**RECORDS SUPPLIED**:
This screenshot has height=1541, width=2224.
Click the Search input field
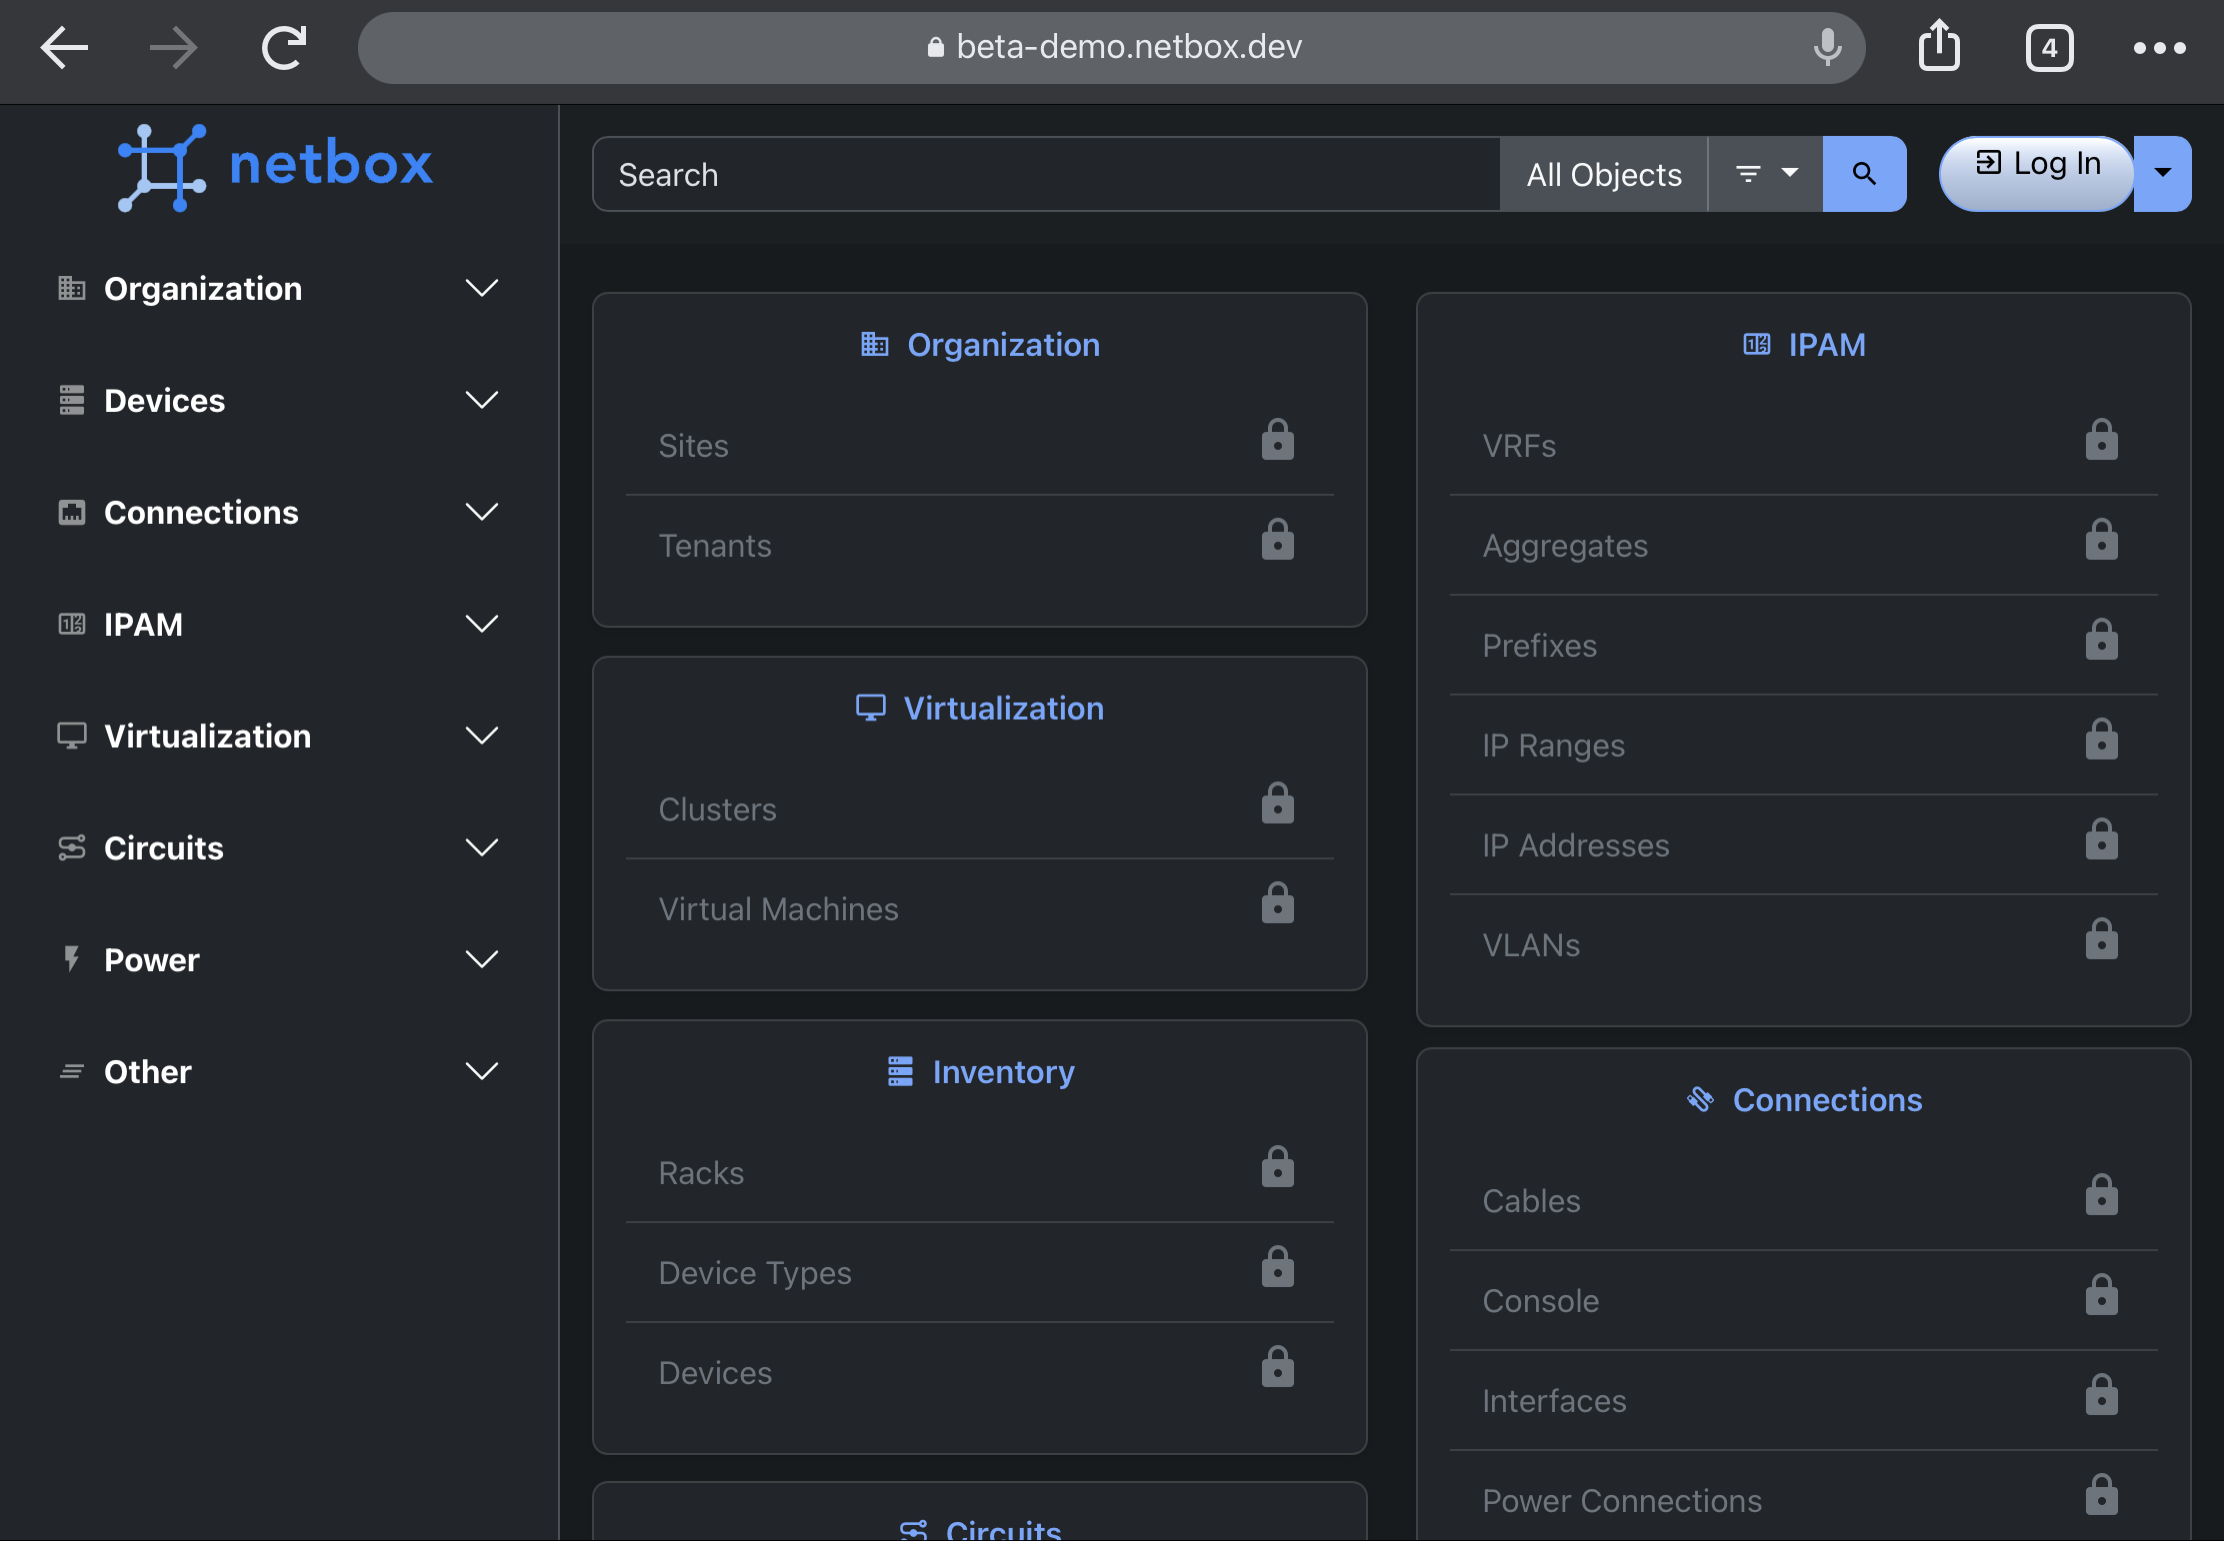1045,175
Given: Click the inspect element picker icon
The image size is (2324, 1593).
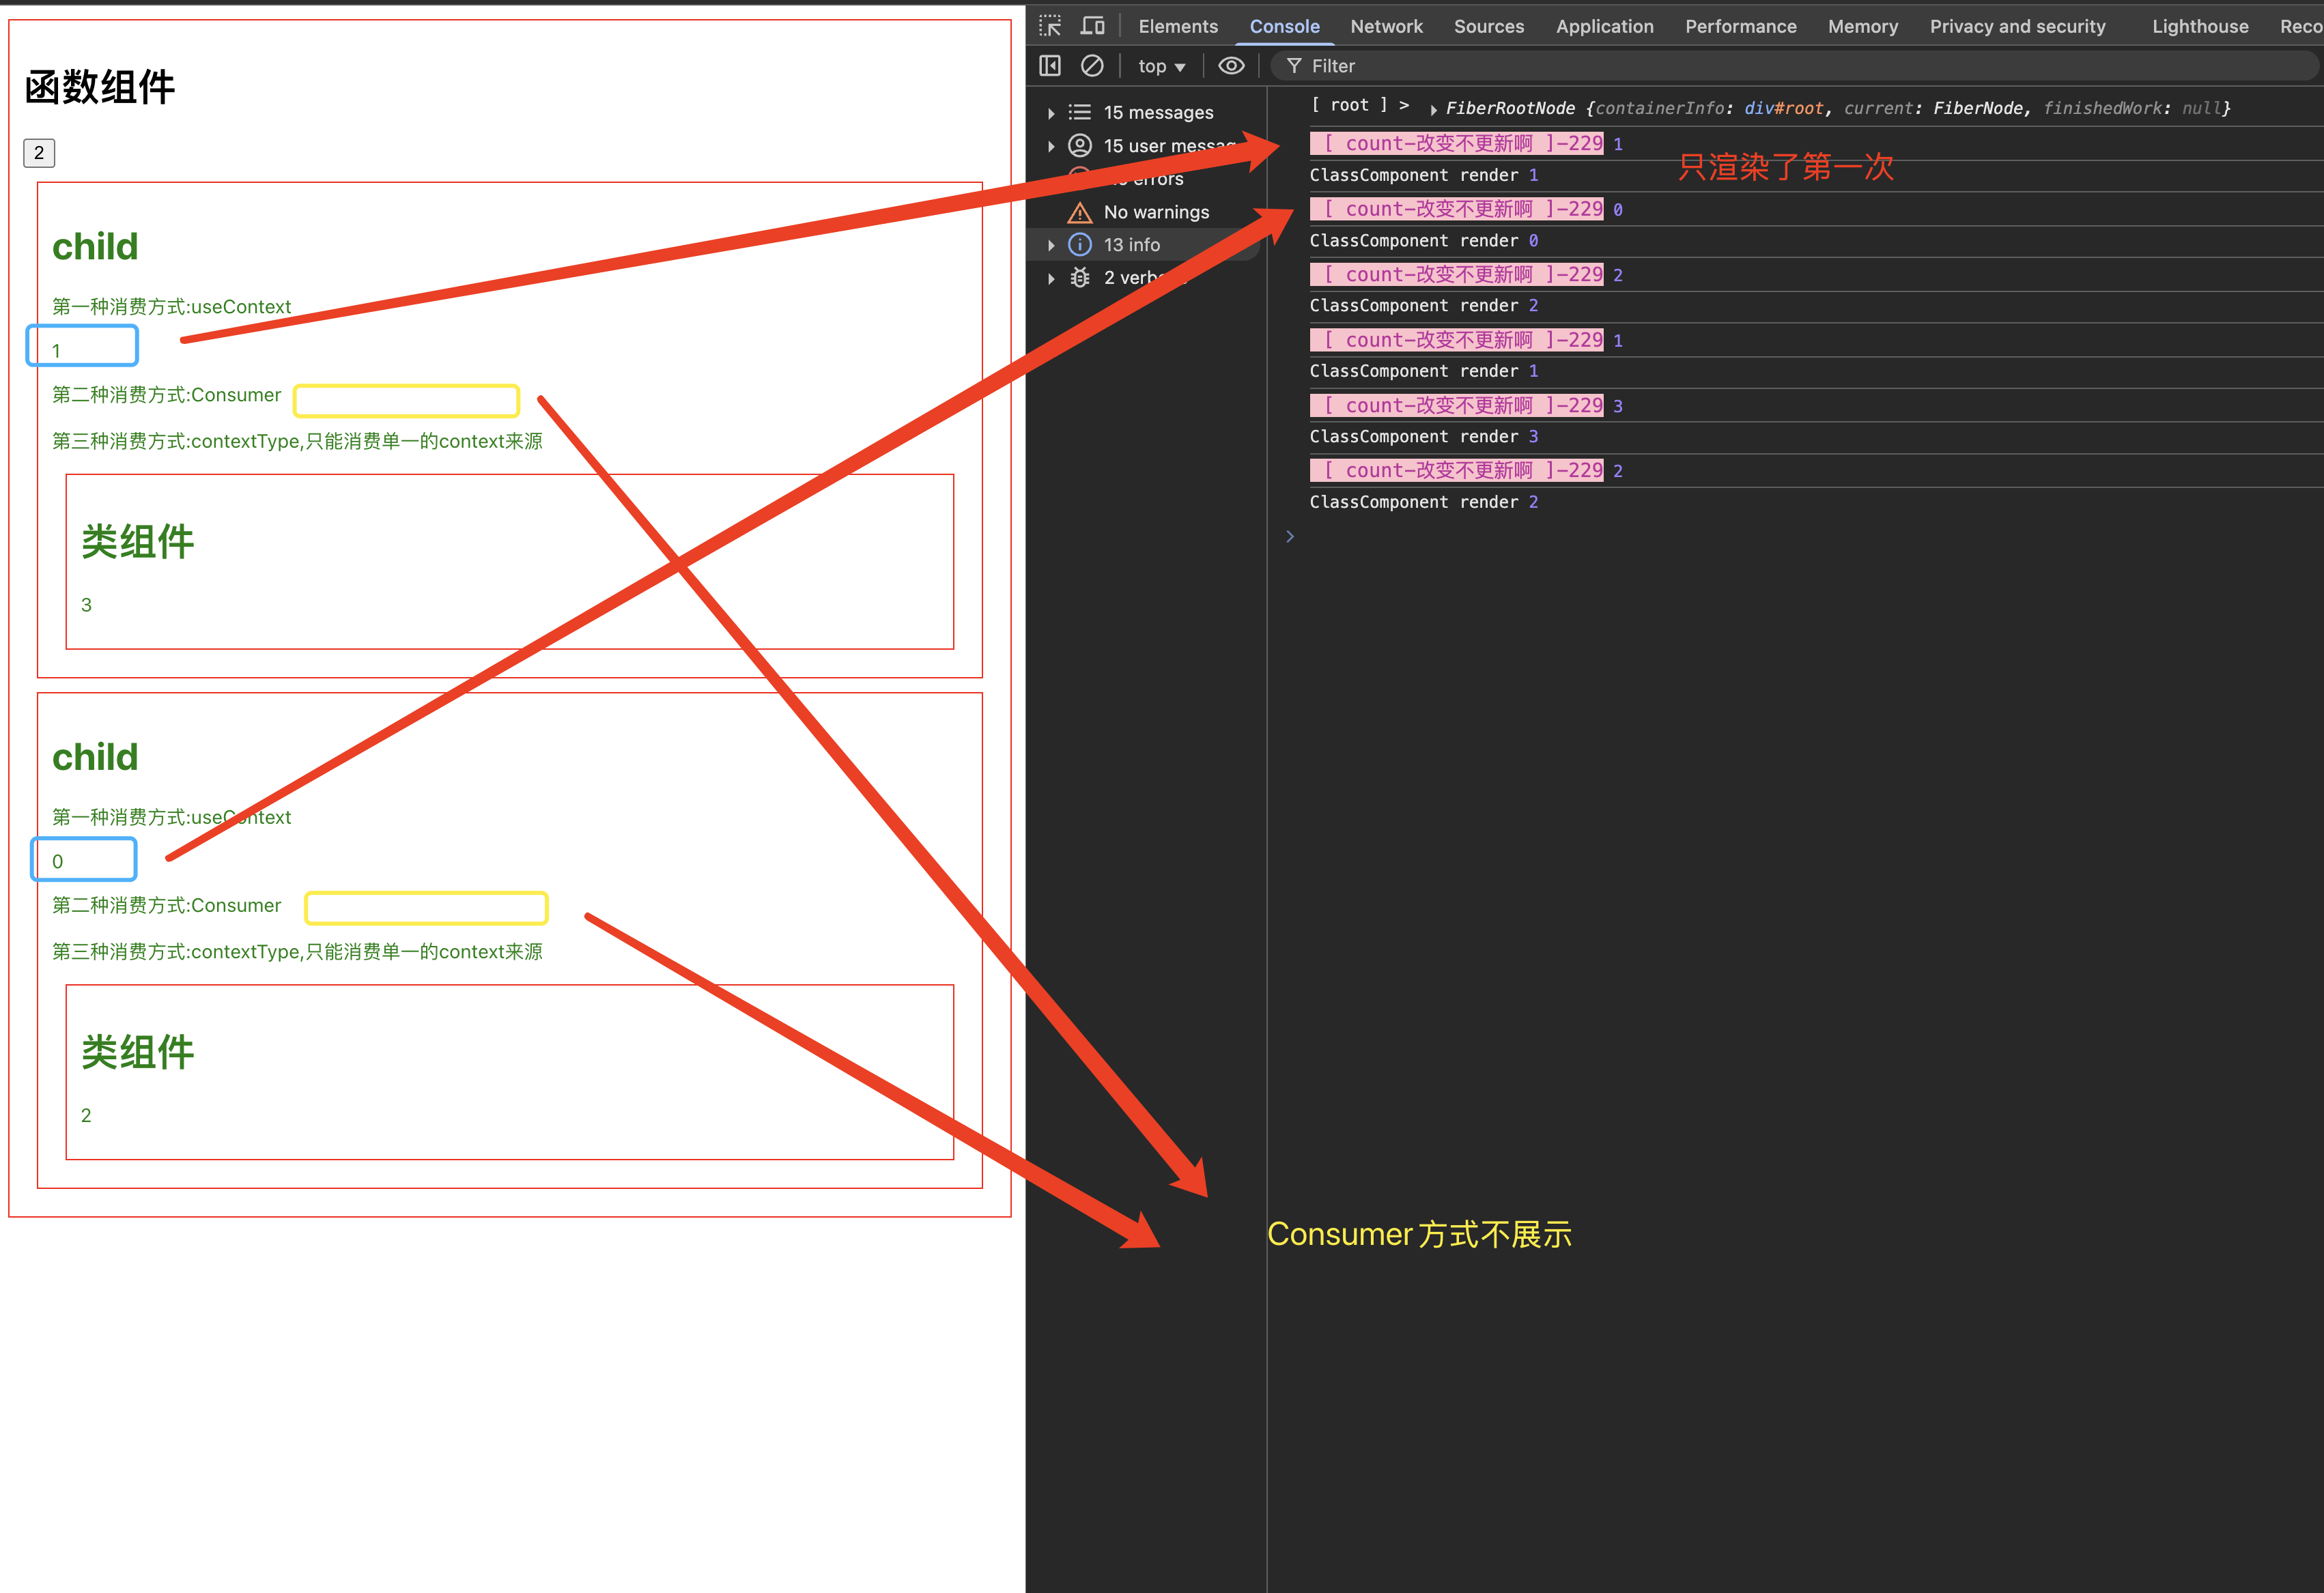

**BRIEF**: The lines above must be transcribed exactly, with every picture left out.

**PROBLEM SOLUTION**:
This screenshot has height=1541, width=2224.
Click the Search input field
1045,175
Given: Click the inspect element picker icon
The image size is (2324, 1593).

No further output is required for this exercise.